Whether the incision is closed or not, the healing process continues for the first five to seven days. As a result, delayed suturing in wounds closed within five days results in the same level of wound strength as primary closure.15 Thus, the use of an Ilizarov fixator three to five days after the injury reduces the number of subsequent surgeries needed to accomplish wound coverage. In our study, the fixator was applied after 3 days of injury in 70% of cases, which was in-line with the available published data and rationale.
When compared to other methods, Ilizarov requires less subsequent operations. In Ilizarov fixation, wound covering treatments often make up most of the secondary procedures. The replacement of pins typically necessitates further operations.

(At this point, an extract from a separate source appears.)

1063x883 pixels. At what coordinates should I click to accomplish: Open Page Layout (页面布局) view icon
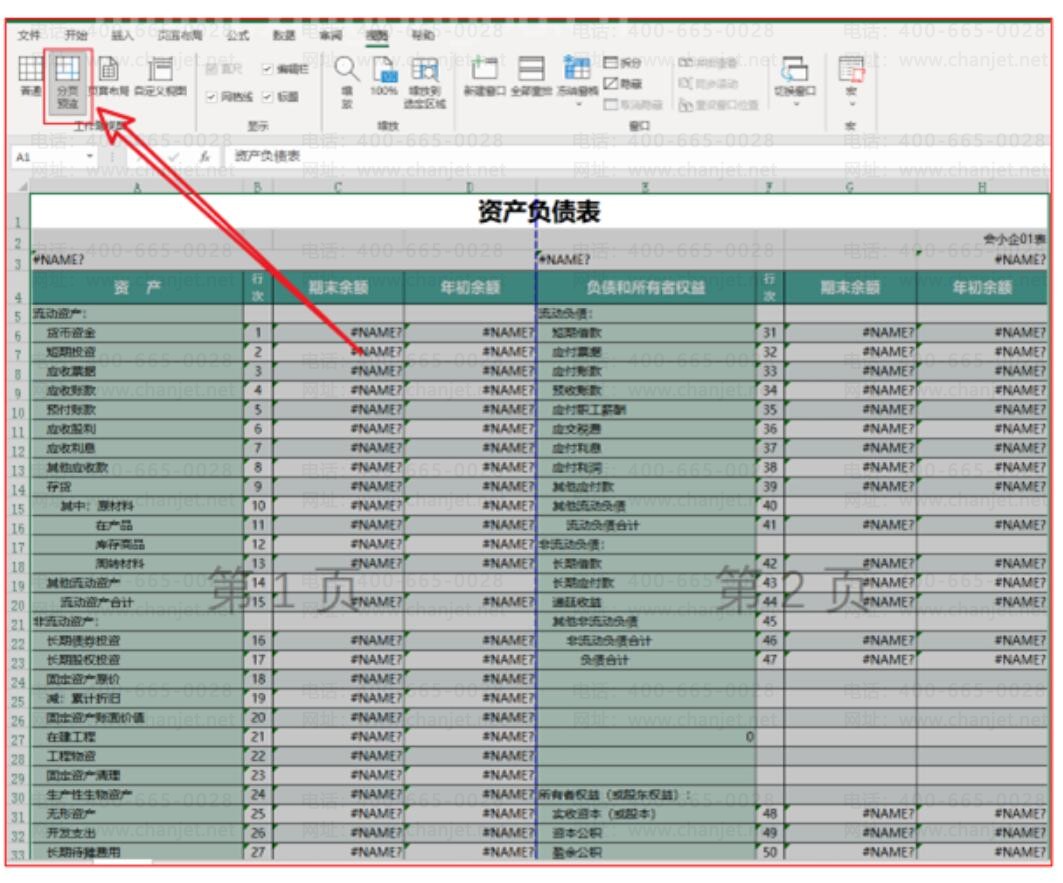pos(107,78)
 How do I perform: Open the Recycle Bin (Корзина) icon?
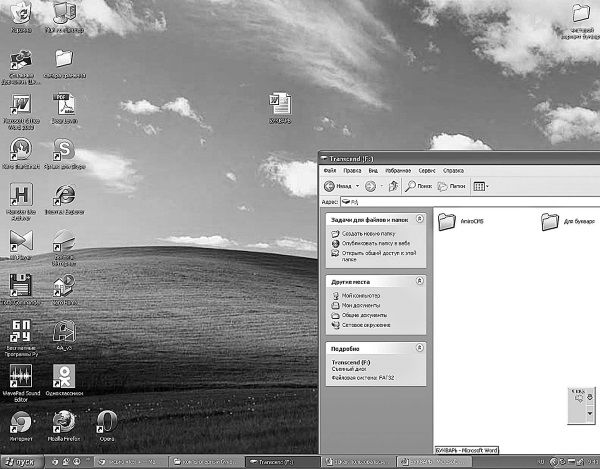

In contrast, nailing carries a risk of infection, malunion, and non-union that may necessitate further treatments. The intramedullary circulation is hampered by tibial nailing, which increases the risk of infection. Ilizarov is related with lower incidence of infection and non-union since it is minimally intrusive and does not affect the biology of the fracture.
Ilizarov fixation can cause a variety of problems, however the majority of them are minor.16 Most of the time, infections are superficial and minor. In our study, 36.67% cases experienced pin-site infections while 4 cases (13.33%) experienced delayed union. Due to the weight supported by the fixator, a nidus of infection raises the risk of wire loosening and frame instability. To avoid deep infections and septic arthritis, proper pin site care and vigorous surface infection control are crucial (in cases with wires close to the subchondral bone). Pin tract problems are more common when there is insufficient pin care.17 Significant issues include muscle contracture and joint stiffness, which are particularly prevalent in patients who have the fixator placed for an extended length of time and in fractures close to the joints.18 A successful functional result requires early and intensive range of motion exercises. Up to 8% of instances might result in the unpleasant complication of tibial refracture. The early removal of the frame is typically the cause of these fractures. Since Ilizarov allows for malalignment correction while the bone is undergoing union or lengthening, malunion, which is a frequent consequence with nailing, is far less prevalent.
The study had a few limitations. It was a limited sample size, single-centred research. The results of this study thus could not exactly represent the situation throughout the entire nation.
Conclusion
As it allows for early full weight bearing mobilisation, has higher union rates and lesser incidences of malunion, use of Ilizarov external fixator maintains its importance in the management of open tibial fractures. Few technical constraints such as pin site infections, restriction of wire placements near the joints are still a problem in the use of this fixator, which can be tackled by proper planning of patient rehabilitation post-surgery.